At the time of his accident in the workplace, our client was working as a general assistant at Tesco Stores Limited.
On the day in question, he was working in the store's freezer room. He was attempting to move a roll cage that was full of boxes of ice.
However, the wheels had become stuck because ice had built up around them. The roll cage was placed directly under a fan used to keep the freezer cold. Because of a fault, the fan had dripped water on to the floor, which then froze around the wheel.
Our client continued to pull at the cage, trying to get it to move. As he tried applying more force, his foot slipped forward on the icy floor, causing him to fall backwards. As he fell, several boxes of ice, each weighing about 15kg, fell from the cage and on to his chest and rib area, winding him.
Our client returned to work and finished his shift. He informed his store manager of the accident but did not complete an accident report at this time. When he returned to complete a shift two days later, he still had quite severe pain in his chest and so completed an accident report. A few days later, the pain had become so bad that he could hardly move. He therefore made a hospital visit to have his chest and ribs examined. Medical staff there informed him that he might have suffered bruising and fractured his ribs.
Overall, our client's injury caused him to be absent from work for a period of six weeks. During this time, he sustained a loss of earnings of £151.76.
Our client instructed our work accident solicitors through his union, Usdaw, and we proceeded to intimate a claim to his employers.
His employer was deemed liable because it had not maintained a safe working environment, in doing so creating a slipping hazard that could have easily been avoided had a few appropriate measures been put in place. Our client and his colleagues were not provided with any equipment to remove the build-up of ice, nor were they instructed to do so.

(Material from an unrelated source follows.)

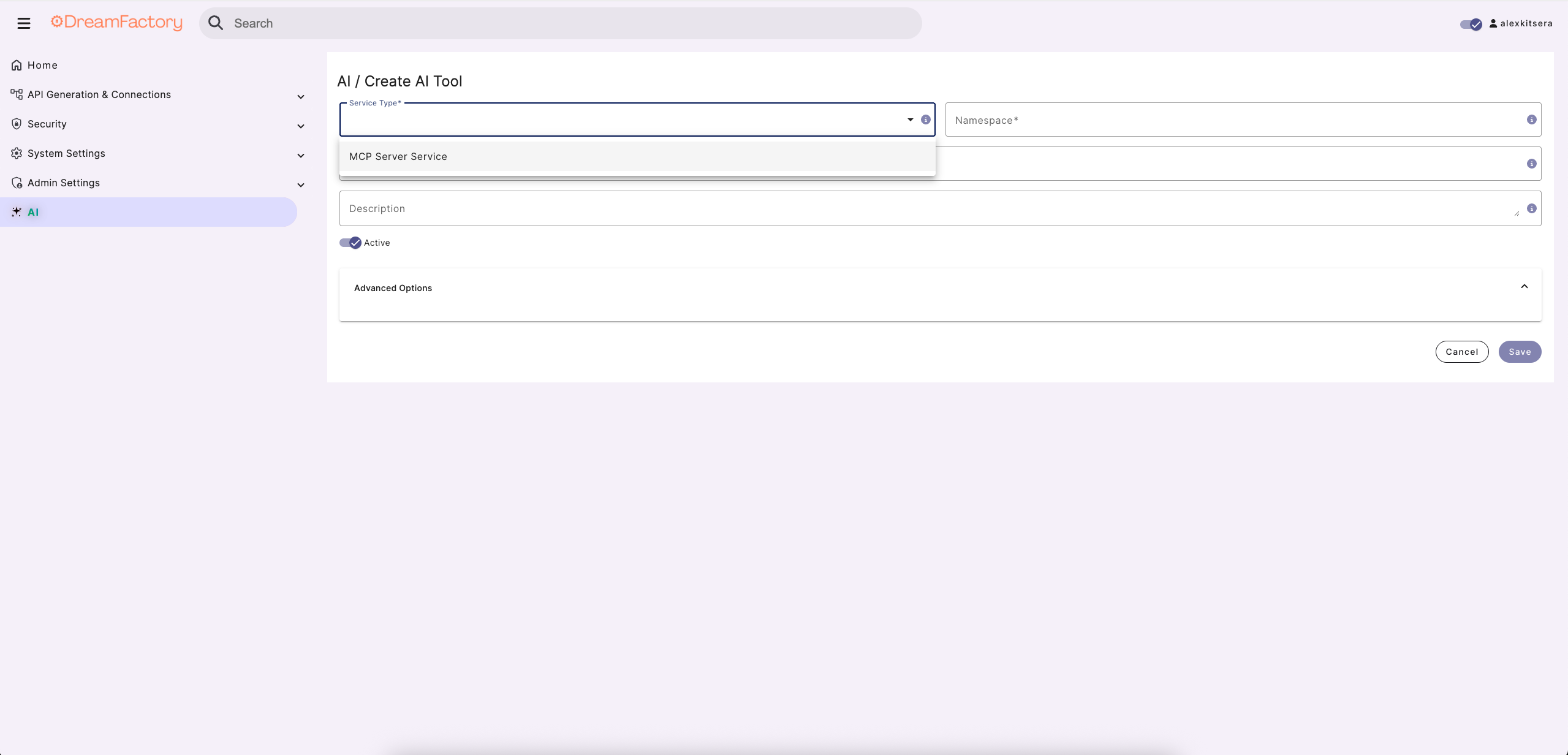1568x755 pixels.
Task: Collapse the Advanced Options panel
Action: click(1524, 287)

However, the defender denied liability, holding the point of view that our client was fully trained to do his job and that there was an effective cleaning and maintenance system in place. They also had safety documentation confirming there was no build-up of ice on the floor on the day of the accident.
Due to the defender's denial of liability, our work accident solicitors started to gather evidence that would help with the case. We obtained witness statements from our client's colleagues, who all confirmed there was a build-up of ice due to a fault with the freezer's fan. They also confirmed for us that a build-up of ice around the wheels of the cage was a common occurrence.
Based on this evidence, we remained confident that our client's employer had been negligent and so proceeded to raise an action in the All Scotland Personal Injury Court. We also had our client examined by a consultant orthopaedic surgeon, who confirmed he'd sustained a soft tissue injury to his chest and rib area, allowing for a three-month period of recovery.
When we raised court proceedings, the solicitors acting on behalf of the employer put forward a Tender of £2,850. We discussed this sum with our client, advising him that it was a similar amount to what he could expect to be offered by the court, and he confirmed he wished to accept it. The case was settled on 29 August 2017.